The study, published last week in Environmental Health Perspectives, looked at two decades worth of water quality data from Kern Valley State Prison and three nearby Central Valley communities — Allensworth, McFarland and Delano.

All groundwater aquifers examined in the study had several incidents of unhealthy amounts of naturally occurring arsenic in the water, sometimes surpassing federal contamination levels for months or years.

Arsenic is a naturally occurring element found in soil, water, air and living things. Unhealthy levels of arsenic are more commonly found in groundwater in the western portion of the country, according to the EPA. (Image via Freepik)

Though all communities are now meeting federal arsenic standards, researchers say they found “persistent water injustices” on both sides of prison walls — some incidents were not officially recognized as a violation by California’s Division of Drinking Water, and others occurred even after the communities received state funding for water treatment, according to the study.

“We conducted this study, in part, to try and better understand how disaggregated water quality data could be used to identify historic exposures to drinking water contaminants among incarcerated and non-incarcerated populations sharing similar groundwater,” said the study’s senior author Alasdair Cohen, an assistant professor of Virginia Tech.

In 2001, the federal Environmental Protection Agency initiated stricter regulatory limits on arsenic levels in water, replacing the previous standard of 50 parts per billion (ppb) to 10 pbb. The standard was set after chronic exposure to the mineral was linked to various cancers, cardiovascular disease and diabetes, among other serious health effects.

Arsenic is everywhere

Arsenic is an element found in soil, water, air and living things, and can be released into the environment through natural activities like erosion and forest fires, or human activity like farming and mining. According to the EPA, unhealthy levels of arsenic are more commonly found in groundwater in the western portion of the country.

Kern Valley State Prison opened its doors in 2005, though a $6 million water treatment for arsenic remediation was not built for another eight years, said first author and graduate student of UC Berkeley, Jenny Rempel.

“To our knowledge, Kern Valley State Prison was built without arsenic remediation plans, even though some of the early water quality data suggested the system would soon be out of compliance with the new arsenic standard,” Rempel said. “That meant thousands of people were likely drinking contaminated water until the treatment plant came online.”

The prison’s average arsenic levels in its drinking water were around 20 ppb until the treatment plant was installed, through arsenic levels still occasionally rose to above 20 pbb from 2017 to 2019, according to the study.

“To our knowledge, Kern Valley State Prison was built without arsenic remediation plans. … That meant thousands of people were likely drinking contaminated water until the treatment plant came online.”

Jenny Rempel, study co-author

Researchers say there is a pattern of rural and low-income areas having less access to clean drinking water across the country, in part because of historical disinvestment and lack of regulation enforcement.
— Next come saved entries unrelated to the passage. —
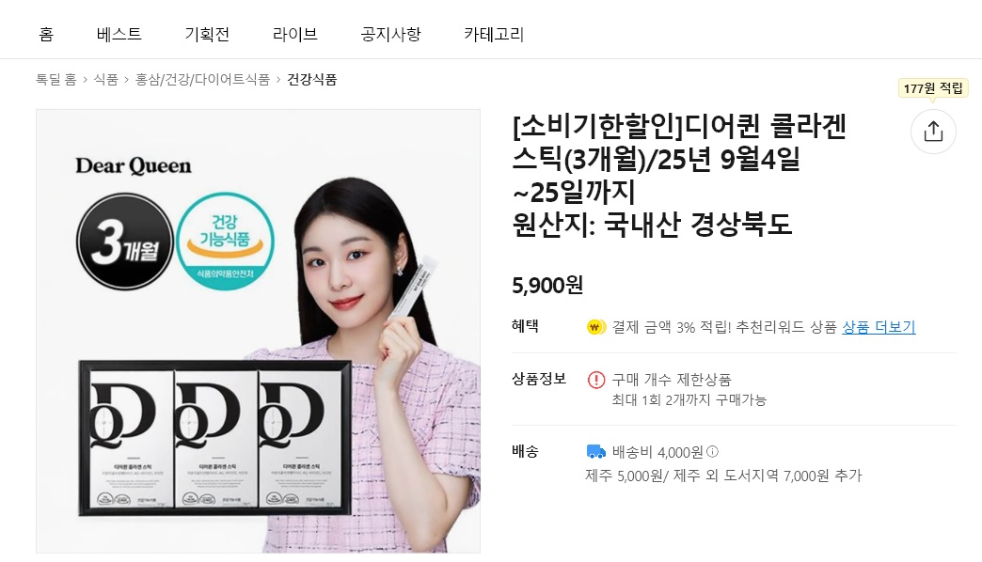Click the red purchase limit warning icon

[596, 380]
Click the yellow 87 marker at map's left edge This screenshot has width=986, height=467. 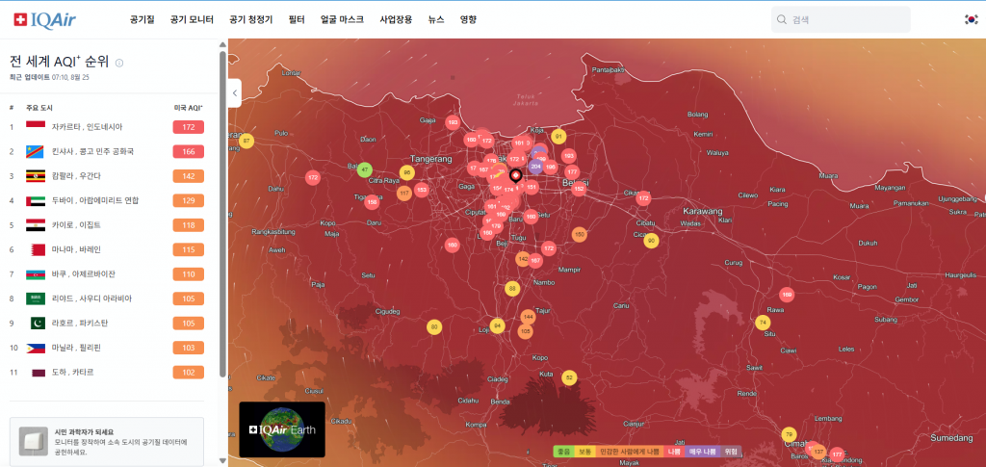click(247, 141)
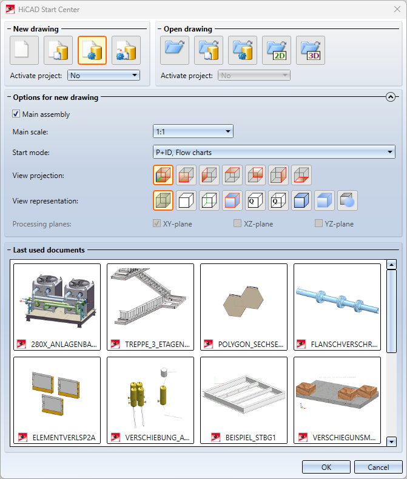
Task: Click the plain open drawing folder icon
Action: pos(175,50)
Cohen said low-income communities are likely to miss water treatment, provision and maintenance because this funding comes from the residents themselves.

“This is part of the reason why people living in lower income rural communities in the U.S. tend to have disproportionately higher exposures to contaminated drinking water, and why, once some systems are out of compliance with EPA regulations, they can remain so for some time,” Cohen said.
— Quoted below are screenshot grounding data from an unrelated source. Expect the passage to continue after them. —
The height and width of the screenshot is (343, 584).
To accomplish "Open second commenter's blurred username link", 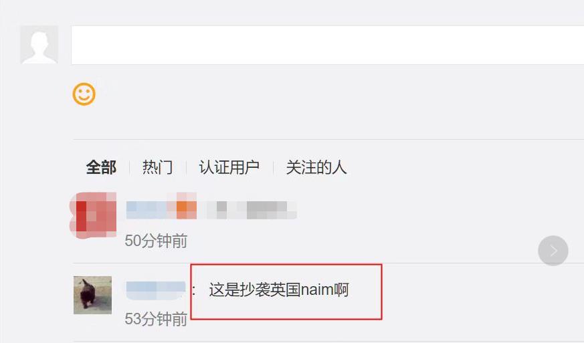I will click(156, 290).
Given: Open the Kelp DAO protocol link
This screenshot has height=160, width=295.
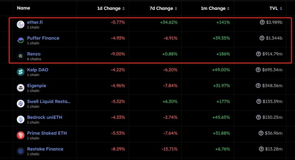Looking at the screenshot, I should 37,70.
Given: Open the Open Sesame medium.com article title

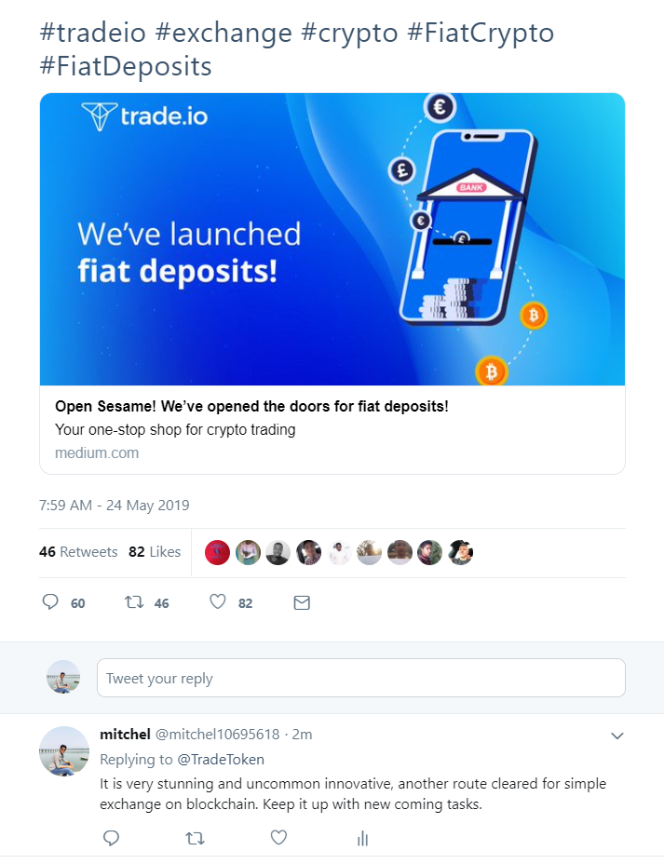Looking at the screenshot, I should coord(251,407).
Delano, with a population of 50,000, was the largest community sampled in the study, and rarely exceeded 10 ppb of arsenic after new treatment facilities and wells were built in 2013. But in the 600-person community of Allensworth, which doesn’t have a water treatment facility, the town utilizes subsidized bottled water when their two wells of groundwater exceed contamination levels.

Seeking a low-cost treatment solution

Rempel said there is a need for new technology that can provide arsenic-safe water efficiently.

“California has increased its investments in drinking water solutions for low-income communities,” Rempel said, “But to really deliver on the promise of the human right to water, we need to establish adequate technical assistance and other creative approaches to ensure that communities are able to successfully operate treatment systems in the long term.”

Engineers at UC Berkeley are setting up test sites in Allensworth to create a low-cost, simple arsenic treatment solution for the rural communities who cannot afford to install the current treatment systems.

Dennis Hutson works on his farm in Allensworth in the southern San Joaquin Valley on June 16, 2022. The 600-person community, which doesn’t have a water treatment facility, uses bottled water when their two wells of groundwater exceed contamination levels. (Photo by Adam Lau/Berkeley Engineering)

An estimated 300,000 Californians are exposed to dangerous levels of arsenic in their drinking water, said Ashok Gadgil, professor of civil and environmental engineering at UC Berkeley.

And as drought and extreme heat dries up California’s surface water, more communities will have to dig into groundwater sources for drinking water, and may run into older, deeper aquifers that are more contaminated. Engineers are hoping to reframe what local drinking water can be.

“For the first time, we’ll be treating groundwater with high levels of arsenic at a price local people can afford and in a way that they can operate,” said Gadgil.